If a behavior is not tested according to this strategy, it is not considered correct.
1. Purpose¶
Replication bugs are rarely logical. They are almost always: - Ordering bugs - Crash-window bugs - Partial-state bugs - Recovery bugs
This testing strategy exists to ensure that: - Every replication invariant is enforced - Every failure mode is exercised - Every outcome is deterministic and explainable
Tests are first-class correctness artifacts.
2. Testing Philosophy¶
T-1: Tests Are Proof, Not Examples¶
Replication tests MUST: - Prove invariants - Prove crash safety - Prove determinism
“Happy path only” tests are insufficient.
T-2: Crash Testing Is Mandatory¶
Any replication logic that: - Writes state - Applies WAL - Advances CommitId
MUST be tested under crash injection.
T-3: Determinism Is Enforced¶
Given identical inputs and crash points: - Final state MUST be identical - Explanations MUST be identical
Non-deterministic outcomes are failures.
3. Test Layers (Mandatory)¶
Replication tests are organized into five layers. All layers MUST exist.
4. Layer 1 — Unit Tests (Pure Logic)¶
Scope¶
- State machines
- Read-safety predicates
- WAL ordering logic
- Validation rules
Requirements¶
- No IO
- No threads
- No timing assumptions
Examples¶
- WAL prefix validation
- CommitId monotonicity checks
- Read-safety predicate evaluation
5. Layer 2 — Component Tests (Isolated IO)¶
Scope¶
- WAL Receiver
- WAL Validator
- WAL Applier
- Replica State Store
Requirements¶
- Single component under test
- Explicit inputs
- Explicit outputs
Mandatory Scenarios¶
- Invalid WAL rejection
- Partial WAL persistence
- Crash before/after fsync
- Idempotent WAL replay
6. Layer 3 — Integration Tests (Primary ↔ Replica)¶
Scope¶
- End-to-end replication flow
- WAL shipping
- Snapshot bootstrap
- Replica recovery
Mandatory Scenarios¶
- Fresh replica bootstrap
- Replica catch-up from WAL
- Primary crash + replica recovery
- Replica crash mid-apply
Requirements¶
- Deterministic setup
- Explicit sequencing
- No background retries
7. Layer 4 — Crash Matrix Tests (Critical)¶
Scope¶
- All crash points defined in
OBSERVABILITY_FAILURE_MATRIX.md
Mandatory Crash Points¶
- Before WAL persist
- After WAL persist
- During WAL validation
- During WAL application
- During snapshot transfer
- During replica recovery
Requirements¶
For each crash point: 1. Inject crash 2. Restart system 3. Verify invariants 4. Verify explanation output
Skipping a crash point is forbidden.
8. Layer 5 — Explanation Verification Tests¶
Scope¶
/v1/explain/replication/v1/explain/recovery- Read-safety explanations
Requirements¶
- Explanations must:
- Reference real WAL offsets
- Reference real CommitIds
- Reference invariant IDs
- No heuristic language
- No missing evidence
Tests MUST fail if explanations are incomplete or misleading.

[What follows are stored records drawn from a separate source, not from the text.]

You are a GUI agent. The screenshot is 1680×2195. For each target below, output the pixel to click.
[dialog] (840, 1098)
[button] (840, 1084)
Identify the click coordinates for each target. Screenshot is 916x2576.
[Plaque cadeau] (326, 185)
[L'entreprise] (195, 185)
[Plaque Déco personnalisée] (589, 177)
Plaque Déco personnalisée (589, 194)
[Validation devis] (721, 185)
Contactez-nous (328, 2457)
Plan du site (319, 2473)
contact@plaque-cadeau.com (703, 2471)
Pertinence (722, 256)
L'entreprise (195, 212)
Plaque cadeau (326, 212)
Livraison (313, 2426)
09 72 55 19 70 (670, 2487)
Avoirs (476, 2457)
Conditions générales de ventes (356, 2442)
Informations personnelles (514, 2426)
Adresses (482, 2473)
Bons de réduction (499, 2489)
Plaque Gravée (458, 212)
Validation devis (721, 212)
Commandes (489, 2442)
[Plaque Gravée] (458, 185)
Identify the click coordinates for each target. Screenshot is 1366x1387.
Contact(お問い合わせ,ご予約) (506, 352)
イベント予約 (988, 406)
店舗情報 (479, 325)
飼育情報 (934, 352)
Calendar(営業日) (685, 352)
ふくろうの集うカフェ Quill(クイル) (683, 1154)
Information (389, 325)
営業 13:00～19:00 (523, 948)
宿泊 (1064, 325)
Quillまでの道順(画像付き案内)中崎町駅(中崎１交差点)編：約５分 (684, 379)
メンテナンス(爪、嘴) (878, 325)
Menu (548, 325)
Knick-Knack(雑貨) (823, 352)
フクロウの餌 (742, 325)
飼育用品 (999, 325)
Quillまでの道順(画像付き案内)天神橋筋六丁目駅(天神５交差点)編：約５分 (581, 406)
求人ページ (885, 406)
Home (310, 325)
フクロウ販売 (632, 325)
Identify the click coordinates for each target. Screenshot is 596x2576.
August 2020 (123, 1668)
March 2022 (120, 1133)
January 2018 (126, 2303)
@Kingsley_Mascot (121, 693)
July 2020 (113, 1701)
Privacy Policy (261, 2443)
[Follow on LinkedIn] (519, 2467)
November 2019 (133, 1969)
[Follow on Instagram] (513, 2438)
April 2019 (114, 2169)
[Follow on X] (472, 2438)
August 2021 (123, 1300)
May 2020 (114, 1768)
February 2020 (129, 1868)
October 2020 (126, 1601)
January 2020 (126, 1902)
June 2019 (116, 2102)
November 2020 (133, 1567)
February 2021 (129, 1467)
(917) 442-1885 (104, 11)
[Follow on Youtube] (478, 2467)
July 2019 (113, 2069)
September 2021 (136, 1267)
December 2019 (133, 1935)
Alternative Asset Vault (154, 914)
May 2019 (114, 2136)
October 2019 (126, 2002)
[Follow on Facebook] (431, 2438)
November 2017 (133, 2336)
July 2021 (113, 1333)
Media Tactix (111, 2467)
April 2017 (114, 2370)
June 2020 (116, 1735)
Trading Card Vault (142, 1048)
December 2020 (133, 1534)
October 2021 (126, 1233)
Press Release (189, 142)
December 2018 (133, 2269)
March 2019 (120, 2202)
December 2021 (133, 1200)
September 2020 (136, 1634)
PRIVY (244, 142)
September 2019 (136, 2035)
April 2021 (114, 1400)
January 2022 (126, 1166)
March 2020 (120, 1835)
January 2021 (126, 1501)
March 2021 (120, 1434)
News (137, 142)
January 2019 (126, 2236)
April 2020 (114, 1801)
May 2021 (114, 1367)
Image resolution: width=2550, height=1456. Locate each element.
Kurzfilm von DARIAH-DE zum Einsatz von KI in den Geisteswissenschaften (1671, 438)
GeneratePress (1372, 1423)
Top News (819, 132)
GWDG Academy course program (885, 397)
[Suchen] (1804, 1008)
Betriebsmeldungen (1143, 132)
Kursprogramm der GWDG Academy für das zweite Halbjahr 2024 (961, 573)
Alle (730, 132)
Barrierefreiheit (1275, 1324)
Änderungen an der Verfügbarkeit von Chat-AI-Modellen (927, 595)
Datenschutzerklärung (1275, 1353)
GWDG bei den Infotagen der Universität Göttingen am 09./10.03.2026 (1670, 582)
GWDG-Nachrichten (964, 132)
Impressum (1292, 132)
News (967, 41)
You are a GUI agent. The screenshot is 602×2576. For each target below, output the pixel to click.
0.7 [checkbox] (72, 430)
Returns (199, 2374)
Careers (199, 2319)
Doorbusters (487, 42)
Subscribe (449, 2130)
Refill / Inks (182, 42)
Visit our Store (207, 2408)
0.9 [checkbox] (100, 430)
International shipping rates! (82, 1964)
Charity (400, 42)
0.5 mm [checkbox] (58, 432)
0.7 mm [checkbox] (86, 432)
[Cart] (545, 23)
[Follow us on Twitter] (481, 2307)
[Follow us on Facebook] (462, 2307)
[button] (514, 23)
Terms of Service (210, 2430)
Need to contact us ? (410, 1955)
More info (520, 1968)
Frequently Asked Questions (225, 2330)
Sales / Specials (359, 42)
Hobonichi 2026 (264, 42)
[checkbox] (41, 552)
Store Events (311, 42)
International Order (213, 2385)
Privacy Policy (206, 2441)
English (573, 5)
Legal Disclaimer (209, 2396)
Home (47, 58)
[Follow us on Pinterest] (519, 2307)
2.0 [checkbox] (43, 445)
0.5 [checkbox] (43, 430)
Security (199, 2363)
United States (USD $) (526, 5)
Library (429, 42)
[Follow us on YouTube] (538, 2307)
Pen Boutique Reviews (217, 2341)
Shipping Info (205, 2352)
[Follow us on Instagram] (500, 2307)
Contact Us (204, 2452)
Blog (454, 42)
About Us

9. Required Test Matrix (Authoritative)¶
Every test MUST map to at least one invariant.
| Invariant | Test Required |
|---|---|
| P5-I4 (WAL prefix) | ✔ |
| P5-I5 (Validate before apply) | ✔ |
| P5-I6 (CommitId authority) | ✔ |
| P5-I8 (Snapshot cut) | ✔ |
| P5-I9 (Snapshot/WAL continuity) | ✔ |
| P5-I11 (Crash safety) | ✔ |
| P5-I12 (Read safety) | ✔ |
| P5-I14 (Observability) | ✔ |
No invariant may remain untested.
10. Forbidden Testing Patterns¶
Explicitly forbidden:
- Sleeping to “wait” for replication
- Time-based assertions
- Randomized fuzz without determinism
- Ignoring failed tests “temporarily”
- Disabling crash tests for speed
If a test is flaky, the implementation is wrong.
11. Test Execution Rules¶
- All replication tests MUST run in CI
- Crash tests MUST run deterministically
- Tests MUST pass with replication disabled
- Phase 0–4 tests MUST remain unchanged
Replication MUST NOT weaken existing guarantees.
12. Completion Criteria (Testing)¶
Phase 5 testing is complete only when:
- All test layers exist
- All failure scenarios are covered
- All explanations are validated
- Test suite is deterministic
- No tests are ignored or skipped
Only then may replication be considered implemented.
13. Final Rule¶
If replication correctness is not testable, it is not correct.
Tests are not optional. They are the proof.
END OF DOCUMENT